Dataset excerpts:
----------------------------------------

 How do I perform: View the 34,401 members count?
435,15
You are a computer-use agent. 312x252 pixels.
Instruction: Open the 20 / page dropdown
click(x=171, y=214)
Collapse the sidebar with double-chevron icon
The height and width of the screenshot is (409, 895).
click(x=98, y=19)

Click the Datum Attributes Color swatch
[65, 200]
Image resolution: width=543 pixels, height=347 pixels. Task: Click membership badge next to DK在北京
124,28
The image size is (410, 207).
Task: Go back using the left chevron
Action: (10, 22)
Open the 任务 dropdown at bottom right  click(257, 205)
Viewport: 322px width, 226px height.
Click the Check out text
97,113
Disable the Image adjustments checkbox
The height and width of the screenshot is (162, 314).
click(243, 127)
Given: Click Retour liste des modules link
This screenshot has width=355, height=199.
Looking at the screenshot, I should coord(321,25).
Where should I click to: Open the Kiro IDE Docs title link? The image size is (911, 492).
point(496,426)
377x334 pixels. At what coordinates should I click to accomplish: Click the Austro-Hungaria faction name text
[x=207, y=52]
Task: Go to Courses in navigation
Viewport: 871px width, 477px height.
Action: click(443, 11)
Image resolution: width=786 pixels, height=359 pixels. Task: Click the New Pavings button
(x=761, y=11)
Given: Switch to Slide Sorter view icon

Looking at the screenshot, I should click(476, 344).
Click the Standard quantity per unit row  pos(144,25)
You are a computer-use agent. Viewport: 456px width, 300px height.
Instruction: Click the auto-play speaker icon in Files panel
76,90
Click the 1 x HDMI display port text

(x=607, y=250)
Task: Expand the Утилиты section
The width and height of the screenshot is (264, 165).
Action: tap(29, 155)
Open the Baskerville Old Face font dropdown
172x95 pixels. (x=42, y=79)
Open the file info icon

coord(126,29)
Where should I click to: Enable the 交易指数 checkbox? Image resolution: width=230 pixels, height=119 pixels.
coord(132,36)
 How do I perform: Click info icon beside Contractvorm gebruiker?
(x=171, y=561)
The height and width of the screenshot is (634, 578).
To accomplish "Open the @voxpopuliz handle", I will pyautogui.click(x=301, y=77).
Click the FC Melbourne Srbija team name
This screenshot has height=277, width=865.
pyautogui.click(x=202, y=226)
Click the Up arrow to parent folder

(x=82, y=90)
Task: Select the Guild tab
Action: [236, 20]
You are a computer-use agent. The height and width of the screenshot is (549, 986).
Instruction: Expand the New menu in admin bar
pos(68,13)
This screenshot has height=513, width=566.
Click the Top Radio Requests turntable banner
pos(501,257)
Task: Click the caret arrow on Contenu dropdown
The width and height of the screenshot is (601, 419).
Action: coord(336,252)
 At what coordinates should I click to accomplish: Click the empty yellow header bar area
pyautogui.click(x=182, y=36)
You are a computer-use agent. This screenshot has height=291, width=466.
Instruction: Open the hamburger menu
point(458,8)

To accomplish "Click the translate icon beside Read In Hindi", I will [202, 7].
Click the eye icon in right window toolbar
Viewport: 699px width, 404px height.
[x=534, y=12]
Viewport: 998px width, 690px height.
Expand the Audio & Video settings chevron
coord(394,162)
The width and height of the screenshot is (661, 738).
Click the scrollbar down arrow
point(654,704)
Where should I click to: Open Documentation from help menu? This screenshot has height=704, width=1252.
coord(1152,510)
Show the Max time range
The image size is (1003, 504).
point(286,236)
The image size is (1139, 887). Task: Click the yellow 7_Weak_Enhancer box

----------------------------------------

Required action
The data must be given again in full. Keep every line identical.

Exercise answer
 How do I perform: View the 34,401 members count?
435,15
You are a computer-use agent. 312x252 pixels.
Instruction: Open the 20 / page dropdown
click(x=171, y=214)
Collapse the sidebar with double-chevron icon
The height and width of the screenshot is (409, 895).
click(x=98, y=19)

Click the Datum Attributes Color swatch
[65, 200]
Image resolution: width=543 pixels, height=347 pixels. Task: Click membership badge next to DK在北京
124,28
The image size is (410, 207).
Task: Go back using the left chevron
Action: (10, 22)
Open the 任务 dropdown at bottom right  click(257, 205)
Viewport: 322px width, 226px height.
Click the Check out text
97,113
Disable the Image adjustments checkbox
The height and width of the screenshot is (162, 314).
click(243, 127)
Given: Click Retour liste des modules link
This screenshot has width=355, height=199.
Looking at the screenshot, I should coord(321,25).
Where should I click to: Open the Kiro IDE Docs title link? The image size is (911, 492).
point(496,426)
377x334 pixels. At what coordinates should I click to accomplish: Click the Austro-Hungaria faction name text
[x=207, y=52]
Task: Go to Courses in navigation
Viewport: 871px width, 477px height.
Action: click(443, 11)
Image resolution: width=786 pixels, height=359 pixels. Task: Click the New Pavings button
(x=761, y=11)
Given: Switch to Slide Sorter view icon

Looking at the screenshot, I should click(476, 344).
Click the Standard quantity per unit row  pos(144,25)
You are a computer-use agent. Viewport: 456px width, 300px height.
Instruction: Click the auto-play speaker icon in Files panel
76,90
Click the 1 x HDMI display port text

(x=607, y=250)
Task: Expand the Утилиты section
The width and height of the screenshot is (264, 165).
Action: tap(29, 155)
Open the Baskerville Old Face font dropdown
172x95 pixels. (x=42, y=79)
Open the file info icon

coord(126,29)
Where should I click to: Enable the 交易指数 checkbox? Image resolution: width=230 pixels, height=119 pixels.
coord(132,36)
 How do I perform: Click info icon beside Contractvorm gebruiker?
(x=171, y=561)
The height and width of the screenshot is (634, 578).
To accomplish "Open the @voxpopuliz handle", I will pyautogui.click(x=301, y=77).
Click the FC Melbourne Srbija team name
This screenshot has height=277, width=865.
pyautogui.click(x=202, y=226)
Click the Up arrow to parent folder

(x=82, y=90)
Task: Select the Guild tab
Action: [236, 20]
You are a computer-use agent. The height and width of the screenshot is (549, 986).
Instruction: Expand the New menu in admin bar
pos(68,13)
This screenshot has height=513, width=566.
Click the Top Radio Requests turntable banner
pos(501,257)
Task: Click the caret arrow on Contenu dropdown
The width and height of the screenshot is (601, 419).
Action: coord(336,252)
 At what coordinates should I click to accomplish: Click the empty yellow header bar area
pyautogui.click(x=182, y=36)
You are a computer-use agent. This screenshot has height=291, width=466.
Instruction: Open the hamburger menu
point(458,8)

To accomplish "Click the translate icon beside Read In Hindi", I will [202, 7].
Click the eye icon in right window toolbar
Viewport: 699px width, 404px height.
[x=534, y=12]
Viewport: 998px width, 690px height.
Expand the Audio & Video settings chevron
coord(394,162)
The width and height of the screenshot is (661, 738).
Click the scrollbar down arrow
point(654,704)
Where should I click to: Open Documentation from help menu? This screenshot has height=704, width=1252.
coord(1152,510)
Show the Max time range
The image size is (1003, 504).
point(286,236)
The image size is (1139, 887). Task: Click the yellow 7_Weak_Enhancer box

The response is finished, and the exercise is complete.